[tz] data not represented in tzfiles

Fri Sep 6 15:38:19 UTC 2013

Paul Eggert wrote:
>         It increases the window from 400 to 402
>years.  Is that part of the change needed?

Yes, that's an essential part of the robustification.

>                                            As I understand
>it, it's to avoid coalescing (say) a 399-year run
>of a rule to an adjacent one-off that *happens*
>to look like the extension of the rule.

You misunderstand it.  The situation of concern is where the 400 year
period governed by a rule is immediately preceded by something that is
*different from* what the rule would have.  If the preceding DST behaviour
has transitions later in the year than the transitions produced by the
rule, the last preceding transitions could occur less than 400 years
before the last rule-generated transition that zic puts in the output.

For example, suppose you have a rule (not expressible in POSIX form)
applying from 2012 onwards that has transitions in March and September,
plus some one-off transitions in November 2013.  zic sets max_year=2413,
with the intent that the 400 years 2014 to 2413 inclusive will be
repeated.  The last transition listed in the tzfile is in 2413-09,
less than 400 years after the last one-off transition in 2013-11.

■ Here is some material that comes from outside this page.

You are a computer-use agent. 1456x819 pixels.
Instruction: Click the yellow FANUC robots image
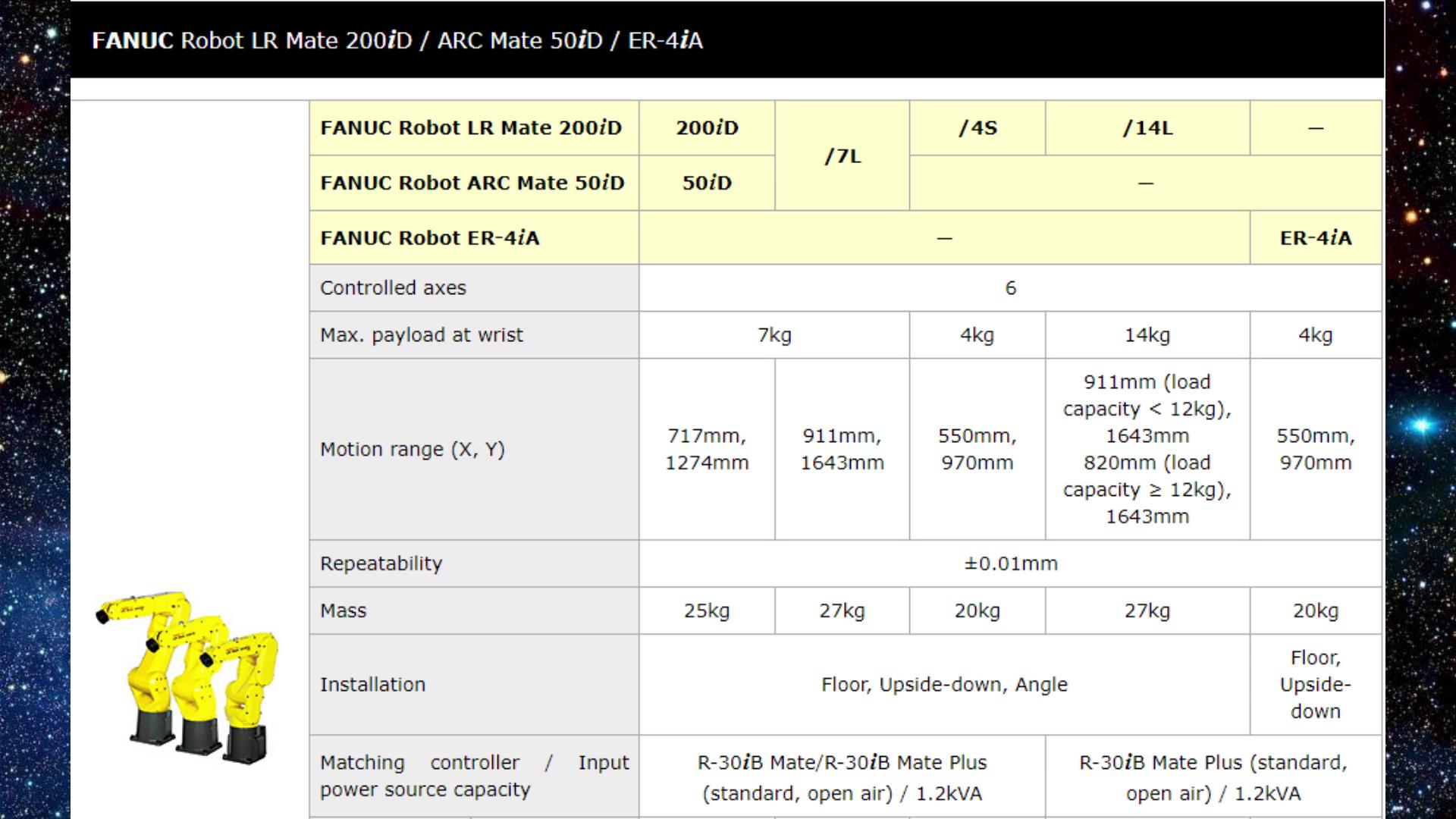click(x=187, y=675)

The problem is how a tzfile reader is to determine which 400-year
period to repeat.  When creating the tzfile, zic internally has a
clear idea of what period it intends to be repeated, but it doesn't
write anything into the tzfile to make that period explicit.  Indeed,
it doesn't even explicitly indicate that it intends any such repetition.
(Adding a flag for this, in the 15 reserved octets, might be a good idea.)
The nearest thing the tzfile has to an explicit statement of the repeat
period is the last transition time in the file; an obvious approach is
to repeat the 400 years immediately preceding the last transition time.

A tzfile reader could potentially do better by rounding the last
transition time up to the end of the containing calendar year.  That would
fix the example that I gave above.  But it's based on knowledge of zic
implementation details.  Interpretation of the tzfile should be more
objective than that.  There are also edge cases around using extended
times of day, whereby a transition notionally associated with one year
could actually be located in a different year.  (And do you use UT or
local time for the year boundaries?)

Adding on some margin to the period of future explicit transitions
ensures that any reasonable implementation of the repeat on the reading
side will work.  Two years might be overkill, but with the kind of edge
cases available I'm not convinced that one year would suffice, and an
extra two or so transitions in a tzfile is very cheap overkill.

-zefram